- **WHAT IS NEEDED**
Whatever the data contains, copy all of it exactly.

• • • • •

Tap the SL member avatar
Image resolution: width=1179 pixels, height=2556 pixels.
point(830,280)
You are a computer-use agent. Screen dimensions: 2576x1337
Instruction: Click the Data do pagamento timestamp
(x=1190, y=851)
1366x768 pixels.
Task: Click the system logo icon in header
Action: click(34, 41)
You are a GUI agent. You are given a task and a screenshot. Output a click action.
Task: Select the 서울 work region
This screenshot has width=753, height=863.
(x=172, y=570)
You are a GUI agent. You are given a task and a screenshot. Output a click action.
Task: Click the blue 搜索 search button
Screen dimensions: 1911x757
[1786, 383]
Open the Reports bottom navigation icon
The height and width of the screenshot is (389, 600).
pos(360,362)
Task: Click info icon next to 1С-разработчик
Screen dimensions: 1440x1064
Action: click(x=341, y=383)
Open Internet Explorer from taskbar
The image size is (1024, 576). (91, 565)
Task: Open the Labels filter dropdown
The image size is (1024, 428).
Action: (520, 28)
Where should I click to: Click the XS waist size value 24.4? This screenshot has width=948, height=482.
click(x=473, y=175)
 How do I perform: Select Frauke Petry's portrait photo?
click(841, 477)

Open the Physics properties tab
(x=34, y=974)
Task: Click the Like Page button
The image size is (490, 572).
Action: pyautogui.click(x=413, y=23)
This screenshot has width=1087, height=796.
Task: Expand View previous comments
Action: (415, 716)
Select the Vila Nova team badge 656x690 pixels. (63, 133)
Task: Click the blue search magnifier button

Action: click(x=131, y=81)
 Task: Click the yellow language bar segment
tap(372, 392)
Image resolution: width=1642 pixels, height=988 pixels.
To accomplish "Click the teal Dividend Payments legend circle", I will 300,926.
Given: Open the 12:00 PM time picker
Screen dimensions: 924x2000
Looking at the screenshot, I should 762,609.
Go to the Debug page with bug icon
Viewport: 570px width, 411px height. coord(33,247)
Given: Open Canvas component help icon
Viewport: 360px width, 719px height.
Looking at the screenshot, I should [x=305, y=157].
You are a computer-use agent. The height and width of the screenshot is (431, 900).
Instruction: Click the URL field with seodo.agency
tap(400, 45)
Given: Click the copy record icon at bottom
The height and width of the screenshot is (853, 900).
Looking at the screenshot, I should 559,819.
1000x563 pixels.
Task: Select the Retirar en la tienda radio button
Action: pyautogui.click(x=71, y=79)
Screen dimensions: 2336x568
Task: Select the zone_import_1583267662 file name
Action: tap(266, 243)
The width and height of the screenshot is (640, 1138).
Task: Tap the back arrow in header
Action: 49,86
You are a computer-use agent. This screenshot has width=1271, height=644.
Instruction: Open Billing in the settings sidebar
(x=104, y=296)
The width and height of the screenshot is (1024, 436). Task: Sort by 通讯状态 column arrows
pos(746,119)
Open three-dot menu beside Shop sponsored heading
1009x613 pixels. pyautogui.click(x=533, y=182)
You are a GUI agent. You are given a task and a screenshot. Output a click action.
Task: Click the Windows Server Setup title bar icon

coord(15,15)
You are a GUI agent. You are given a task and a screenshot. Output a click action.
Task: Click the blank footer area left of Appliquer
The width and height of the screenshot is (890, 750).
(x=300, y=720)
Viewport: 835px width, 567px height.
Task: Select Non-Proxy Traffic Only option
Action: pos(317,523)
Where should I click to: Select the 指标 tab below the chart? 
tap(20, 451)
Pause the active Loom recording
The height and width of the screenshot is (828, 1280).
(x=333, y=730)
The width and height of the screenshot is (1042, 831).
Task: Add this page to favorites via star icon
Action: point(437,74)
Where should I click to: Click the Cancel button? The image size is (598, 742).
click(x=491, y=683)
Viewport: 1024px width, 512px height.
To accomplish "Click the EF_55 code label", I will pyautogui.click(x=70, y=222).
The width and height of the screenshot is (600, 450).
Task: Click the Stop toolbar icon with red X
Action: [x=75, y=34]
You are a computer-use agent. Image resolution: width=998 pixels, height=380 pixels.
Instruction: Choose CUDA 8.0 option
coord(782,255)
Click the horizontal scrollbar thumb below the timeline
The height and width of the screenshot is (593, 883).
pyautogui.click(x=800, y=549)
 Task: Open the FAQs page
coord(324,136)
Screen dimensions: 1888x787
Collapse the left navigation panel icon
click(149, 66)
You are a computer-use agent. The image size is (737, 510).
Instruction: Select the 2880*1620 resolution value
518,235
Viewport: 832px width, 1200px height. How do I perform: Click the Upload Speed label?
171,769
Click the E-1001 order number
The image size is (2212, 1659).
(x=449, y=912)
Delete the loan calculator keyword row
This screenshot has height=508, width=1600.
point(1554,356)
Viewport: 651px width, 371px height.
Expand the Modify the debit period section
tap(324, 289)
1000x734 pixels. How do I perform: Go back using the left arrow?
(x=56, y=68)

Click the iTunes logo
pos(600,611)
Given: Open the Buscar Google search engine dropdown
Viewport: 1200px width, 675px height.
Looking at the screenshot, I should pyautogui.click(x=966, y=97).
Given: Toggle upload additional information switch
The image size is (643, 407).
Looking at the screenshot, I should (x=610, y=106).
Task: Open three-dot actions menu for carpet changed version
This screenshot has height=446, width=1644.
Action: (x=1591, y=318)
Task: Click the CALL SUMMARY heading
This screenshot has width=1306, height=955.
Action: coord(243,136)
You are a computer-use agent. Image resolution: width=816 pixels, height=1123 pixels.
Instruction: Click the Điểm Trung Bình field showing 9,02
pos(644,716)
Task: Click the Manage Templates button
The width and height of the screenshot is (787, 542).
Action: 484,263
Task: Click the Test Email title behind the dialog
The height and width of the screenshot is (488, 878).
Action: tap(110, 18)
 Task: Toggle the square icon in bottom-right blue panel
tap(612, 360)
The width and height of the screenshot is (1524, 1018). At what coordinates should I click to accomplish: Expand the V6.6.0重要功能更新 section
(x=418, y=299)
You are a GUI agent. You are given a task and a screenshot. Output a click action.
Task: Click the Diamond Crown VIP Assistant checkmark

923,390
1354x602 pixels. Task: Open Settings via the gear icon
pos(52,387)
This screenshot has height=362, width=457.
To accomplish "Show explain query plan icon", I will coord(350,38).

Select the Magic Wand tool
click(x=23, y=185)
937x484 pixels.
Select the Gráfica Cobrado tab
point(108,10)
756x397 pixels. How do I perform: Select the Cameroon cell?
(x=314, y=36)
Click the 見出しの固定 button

• • • • •

- **REPLY TO THE EXERCISE**
Tap the SL member avatar
Image resolution: width=1179 pixels, height=2556 pixels.
point(830,280)
You are a computer-use agent. Screen dimensions: 2576x1337
Instruction: Click the Data do pagamento timestamp
(x=1190, y=851)
1366x768 pixels.
Task: Click the system logo icon in header
Action: click(34, 41)
You are a GUI agent. You are given a task and a screenshot. Output a click action.
Task: Select the 서울 work region
This screenshot has width=753, height=863.
(x=172, y=570)
You are a GUI agent. You are given a task and a screenshot. Output a click action.
Task: Click the blue 搜索 search button
Screen dimensions: 1911x757
[1786, 383]
Open the Reports bottom navigation icon
The height and width of the screenshot is (389, 600).
pos(360,362)
Task: Click info icon next to 1С-разработчик
Screen dimensions: 1440x1064
Action: click(x=341, y=383)
Open Internet Explorer from taskbar
The image size is (1024, 576). (91, 565)
Task: Open the Labels filter dropdown
The image size is (1024, 428).
Action: (520, 28)
Where should I click to: Click the XS waist size value 24.4? This screenshot has width=948, height=482.
click(x=473, y=175)
 How do I perform: Select Frauke Petry's portrait photo?
click(841, 477)

Open the Physics properties tab
(x=34, y=974)
Task: Click the Like Page button
The image size is (490, 572).
Action: pyautogui.click(x=413, y=23)
This screenshot has width=1087, height=796.
Task: Expand View previous comments
Action: (415, 716)
Select the Vila Nova team badge 656x690 pixels. (63, 133)
Task: Click the blue search magnifier button

Action: click(x=131, y=81)
 Task: Click the yellow language bar segment
tap(372, 392)
Image resolution: width=1642 pixels, height=988 pixels.
To accomplish "Click the teal Dividend Payments legend circle", I will 300,926.
Given: Open the 12:00 PM time picker
Screen dimensions: 924x2000
Looking at the screenshot, I should 762,609.
Go to the Debug page with bug icon
Viewport: 570px width, 411px height. coord(33,247)
Given: Open Canvas component help icon
Viewport: 360px width, 719px height.
Looking at the screenshot, I should [x=305, y=157].
You are a computer-use agent. The height and width of the screenshot is (431, 900).
Instruction: Click the URL field with seodo.agency
tap(400, 45)
Given: Click the copy record icon at bottom
The height and width of the screenshot is (853, 900).
Looking at the screenshot, I should 559,819.
1000x563 pixels.
Task: Select the Retirar en la tienda radio button
Action: pyautogui.click(x=71, y=79)
Screen dimensions: 2336x568
Task: Select the zone_import_1583267662 file name
Action: tap(266, 243)
The width and height of the screenshot is (640, 1138).
Task: Tap the back arrow in header
Action: 49,86
You are a computer-use agent. This screenshot has width=1271, height=644.
Instruction: Open Billing in the settings sidebar
(x=104, y=296)
The width and height of the screenshot is (1024, 436). Task: Sort by 通讯状态 column arrows
pos(746,119)
Open three-dot menu beside Shop sponsored heading
1009x613 pixels. pyautogui.click(x=533, y=182)
You are a GUI agent. You are given a task and a screenshot. Output a click action.
Task: Click the Windows Server Setup title bar icon

coord(15,15)
You are a GUI agent. You are given a task and a screenshot. Output a click action.
Task: Click the blank footer area left of Appliquer
The width and height of the screenshot is (890, 750).
(x=300, y=720)
Viewport: 835px width, 567px height.
Task: Select Non-Proxy Traffic Only option
Action: pos(317,523)
Where should I click to: Select the 指标 tab below the chart? 
tap(20, 451)
Pause the active Loom recording
The height and width of the screenshot is (828, 1280).
(x=333, y=730)
The width and height of the screenshot is (1042, 831).
Task: Add this page to favorites via star icon
Action: point(437,74)
Where should I click to: Click the Cancel button? The image size is (598, 742).
click(x=491, y=683)
Viewport: 1024px width, 512px height.
To accomplish "Click the EF_55 code label", I will pyautogui.click(x=70, y=222).
The width and height of the screenshot is (600, 450).
Task: Click the Stop toolbar icon with red X
Action: [x=75, y=34]
You are a computer-use agent. Image resolution: width=998 pixels, height=380 pixels.
Instruction: Choose CUDA 8.0 option
coord(782,255)
Click the horizontal scrollbar thumb below the timeline
The height and width of the screenshot is (593, 883).
pyautogui.click(x=800, y=549)
 Task: Open the FAQs page
coord(324,136)
Screen dimensions: 1888x787
Collapse the left navigation panel icon
click(149, 66)
You are a computer-use agent. The image size is (737, 510).
Instruction: Select the 2880*1620 resolution value
518,235
Viewport: 832px width, 1200px height. How do I perform: Click the Upload Speed label?
171,769
Click the E-1001 order number
The image size is (2212, 1659).
(x=449, y=912)
Delete the loan calculator keyword row
This screenshot has height=508, width=1600.
point(1554,356)
Viewport: 651px width, 371px height.
Expand the Modify the debit period section
tap(324, 289)
1000x734 pixels. How do I perform: Go back using the left arrow?
(x=56, y=68)

Click the iTunes logo
pos(600,611)
Given: Open the Buscar Google search engine dropdown
Viewport: 1200px width, 675px height.
Looking at the screenshot, I should pyautogui.click(x=966, y=97).
Given: Toggle upload additional information switch
The image size is (643, 407).
Looking at the screenshot, I should (x=610, y=106).
Task: Open three-dot actions menu for carpet changed version
This screenshot has height=446, width=1644.
Action: (x=1591, y=318)
Task: Click the CALL SUMMARY heading
This screenshot has width=1306, height=955.
Action: coord(243,136)
You are a computer-use agent. Image resolution: width=816 pixels, height=1123 pixels.
Instruction: Click the Điểm Trung Bình field showing 9,02
pos(644,716)
Task: Click the Manage Templates button
The width and height of the screenshot is (787, 542).
Action: 484,263
Task: Click the Test Email title behind the dialog
The height and width of the screenshot is (488, 878).
Action: tap(110, 18)
 Task: Toggle the square icon in bottom-right blue panel
tap(612, 360)
The width and height of the screenshot is (1524, 1018). At what coordinates should I click to accomplish: Expand the V6.6.0重要功能更新 section
(x=418, y=299)
You are a GUI agent. You are given a task and a screenshot. Output a click action.
Task: Click the Diamond Crown VIP Assistant checkmark

923,390
1354x602 pixels. Task: Open Settings via the gear icon
pos(52,387)
This screenshot has height=362, width=457.
To accomplish "Show explain query plan icon", I will coord(350,38).

Select the Magic Wand tool
click(x=23, y=185)
937x484 pixels.
Select the Gráfica Cobrado tab
point(108,10)
756x397 pixels. How do I perform: Select the Cameroon cell?
(x=314, y=36)
Click the 見出しの固定 button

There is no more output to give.